## QUOTED TEXT
○ ○ ○ ○
Neither SCM nor the Company, nor any of their respective affiliates, agents, directors, officers or employees shall have any liability to any Placee (or to any other person whether acting on behalf of a Placee or otherwise) in respect of any decision they may make as to whether or not to waive or to extend the time and/or date for the satisfaction of any Condition to the Placing, nor for any decision they may make as to the satisfaction of any Condition or in respect of the Placing generally, and by participating in the Placing each Placee agrees that any such decision is within the absolute discretion of SCM.

 

7.       Right to terminate under the Placing Agreement

SCM is entitled, at any time before Admission, to terminate the Placing Agreement in accordance with its terms in certain circumstances, including (amongst other things):

1.     where there has been a breach of any of the Warranties contained in the Placing Agreement;

2.     if any of the Conditions have (i) become incapable of satisfaction or (ii) not been satisfied before the Long Stope Date and have not been waived if capable of being waived by SCM;

3.     there has been a development or event resulting in a Material Adverse Effect which could in the good faith opinion of SCM, materially and adversely affect the Placing or dealings in the Ordinary Shares following Admission whether or not foreseeable at the date of the Placing Agreement;

4.     an event having occurred, or is likely to occur, which in the good faith opinion of SCM constitutes or (if it occurs) will, in the context of the Proposals, constitute a material new factor, mistake or inaccuracy relating to the information contained in the Placing Documents (notwithstanding that a corrective announcement could be or may have been published in connection with such material new factor, mistake or inaccuracy) or such an event is or (if it occurs) will, in the context of the Proposals, be material in the context of any assumption or other matter relevant to any estimate or statement about the prospects of the Group in the Placing Documents;

5.       the Company fails to comply in any respect with any obligation under the Placing Agreement or otherwise relating to the Proposals which SCM (acting in good faith) considers material;

6.       a matter has arisen which gives rise to or is reasonably likely to give rise to a claim under any of the Indemnities contained in the Placing Agreement; or

7.     the occurrence of a material adverse change or certain force majeure events.
○ ○ ○ ○
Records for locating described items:
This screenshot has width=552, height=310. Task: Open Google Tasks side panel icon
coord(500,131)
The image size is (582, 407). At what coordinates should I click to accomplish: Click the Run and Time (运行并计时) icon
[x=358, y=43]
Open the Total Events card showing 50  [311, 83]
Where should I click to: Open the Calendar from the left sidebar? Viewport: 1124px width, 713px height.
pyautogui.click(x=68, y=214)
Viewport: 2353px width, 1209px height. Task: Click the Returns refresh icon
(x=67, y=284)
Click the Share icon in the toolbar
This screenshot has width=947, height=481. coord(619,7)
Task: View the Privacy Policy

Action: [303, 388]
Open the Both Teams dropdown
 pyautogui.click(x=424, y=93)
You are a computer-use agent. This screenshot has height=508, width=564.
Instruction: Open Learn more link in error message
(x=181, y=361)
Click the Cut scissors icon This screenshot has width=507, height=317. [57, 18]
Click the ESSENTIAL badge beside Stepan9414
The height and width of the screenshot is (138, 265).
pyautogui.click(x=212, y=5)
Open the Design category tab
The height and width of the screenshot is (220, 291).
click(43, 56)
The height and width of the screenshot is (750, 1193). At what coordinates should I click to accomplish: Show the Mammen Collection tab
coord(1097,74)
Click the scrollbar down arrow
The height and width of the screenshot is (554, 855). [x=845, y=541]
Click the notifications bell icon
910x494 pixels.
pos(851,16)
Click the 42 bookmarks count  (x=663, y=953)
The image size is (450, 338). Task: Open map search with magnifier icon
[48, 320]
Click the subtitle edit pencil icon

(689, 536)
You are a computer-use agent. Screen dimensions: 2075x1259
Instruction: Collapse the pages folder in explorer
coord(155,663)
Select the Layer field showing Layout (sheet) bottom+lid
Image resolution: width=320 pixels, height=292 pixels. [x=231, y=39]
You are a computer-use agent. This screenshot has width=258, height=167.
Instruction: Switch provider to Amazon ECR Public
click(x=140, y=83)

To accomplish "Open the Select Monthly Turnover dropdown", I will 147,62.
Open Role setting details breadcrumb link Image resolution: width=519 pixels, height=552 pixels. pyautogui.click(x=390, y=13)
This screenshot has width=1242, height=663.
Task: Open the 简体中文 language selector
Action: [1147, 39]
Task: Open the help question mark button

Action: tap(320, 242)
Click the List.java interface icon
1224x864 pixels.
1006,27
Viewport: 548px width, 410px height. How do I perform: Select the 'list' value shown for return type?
○ ○ ○ ○
## YOUR TASKS
1/ Answer these questions about the passage on the Placing.
(a) In whose absolute discretion does any decision on waiving or extending the time for a Condition lie?
(b) Until what point is SCM entitled to terminate the Placing Agreement?
(c) What is the last circumstance listed in which SCM may terminate?
2/ In the records, take the lines from the line with "Click the subtitle edit pencil icon" up to and including the line with "click(x=140, y=83)", and swap "computer-use agent" for "screen assistant", leaving everything else unchanged.

## PER-TASK ANSWERS
1/
(a) SCM
(b) At any time before Admission
(c) The occurrence of a material adverse change or certain force majeure events

2/
Click the subtitle edit pencil icon

(689, 536)
You are a screen assistant. Screen dimensions: 2075x1259
Instruction: Collapse the pages folder in explorer
coord(155,663)
Select the Layer field showing Layout (sheet) bottom+lid
Image resolution: width=320 pixels, height=292 pixels. [x=231, y=39]
You are a screen assistant. This screenshot has width=258, height=167.
Instruction: Switch provider to Amazon ECR Public
click(x=140, y=83)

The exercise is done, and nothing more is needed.